Pour gagner du temps, nous décidons d’emprunter le tunnel creusé sous Hvalfjörður (littéralement « le fjord des baleines »), ce qui nous évite 70 km de contournement. Nous passons ensuite près de la ville d’Akranes puis traversons le fjord Borgarfjörður par un pont cette fois. Après la ville de Borganes, nous quittons la route 1 pour la route 54 qui fait le tour de la péninsule. Depuis la route, nous distinguons nettement cette chaine de montagnes qui forme une avancée d’environ 100 km dans l’océan, avec à son extrémité le volcan Snæfell, recouvert par le glacier du même nom (Snæfellsjökull). C’est par ce volcan que les aventuriers du roman de Jules Vernes « Voyage au centre de la Terre » descendent dans les entrailles de la Terre. Le cratère d’Eldborg marque notre entrée dans la péninsule. Après un arrêt technique à la station-service-épicerie-restaurant du coin, nous repartons en direction d’Ytri-Tunga, une crique réputée pour sa colonie de phoques. La marée est basse aussi il nous faut marcher avec difficulté entre les algues et les rochers glissants qui recouvrent la côte. En vain puisque nous n’y trouverons aucun phoque. Nous reprenons la route vers l’ouest puis à proximité du Snæfell, nous bifurquons sur la piste F570 qui traverse la péninsule du sud au nord en passant au pied du volcan. La pente est raide mais notre 4×4 faisant des merveilles, nous nous retrouvons vite à plusieurs centaines de mètres d’altitude. Arrêt au pied du glacier pour une petite ballade sur les névés et les roches volcaniques. Entourés par le glacier, les montagnes et l’océan, la vue est magnifique. De retour à la voiture, nous revenons sur nos traces afin de poursuivre le tour de la péninsule.

Snaefell
Snaefellsnes
Grundafjordur

Nouvel arrêt à Arnarstapi, sur la côte, pour la randonnée conseillée par notre loueur de voiture. La côte est très découpée, avec falaises, ilots et arches. On peut y admirer de nombreux oiseaux marins. Nous marchons une petite heure sur un chemin serpentant entre les roches volcaniques. Celles-ci sont recouvertes d’une mousse très molle et épaisse que nous retrouverons un peu partout sur l’ile. Au village d’Hellnar, nous faisons demi-tour. A nouveau en voiture, nous continuons sur la route 574 et arrivons à l’extrême ouest de la péninsule. Le volcan nous présente de ce côté un versant entièrement constitué de profondes coulées de lave. De l’autre côté de la route, la côte rocheuse est maintenant noire. Malheureusement il commence à se faire tard donc nous renonçons à chercher la plage de sable doré de skarsðvik qui se cache quelque part sous ces falaises de lave refroidie. Sur la côte nord de la péninsule, les montagnes plongent directement dans la mer, et la musique de Sigur Rós qui passe alors dans la voiture rend cet instant magique. Après un petit détour pour traverser le port d’Olafsvik, la forme caractéristique de Kirkjufell se dessine à l’horizon. Il s’agit d’une montagne de 463m, située sur une presqu’île dans la baie de Grundarfjörður, terme de notre première étape.

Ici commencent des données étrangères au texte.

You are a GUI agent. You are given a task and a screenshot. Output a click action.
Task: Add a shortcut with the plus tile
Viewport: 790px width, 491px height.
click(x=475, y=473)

Après avoir pris possession de notre chambre à l’auberge de jeunesse, renoncé à la baignade puisque la piscine est fermée, et diné au restaurant, nous partons pour une petite ballade admirer le coucher du Soleil. Nous prenons un peu de hauteur de façon à dominer la ville et avoir une vue d’ensemble sur la baie. C’est au cœur de ce site grandiose où dansent les ombres et les lumières du crépuscule que s'achève notre première journée islandaise.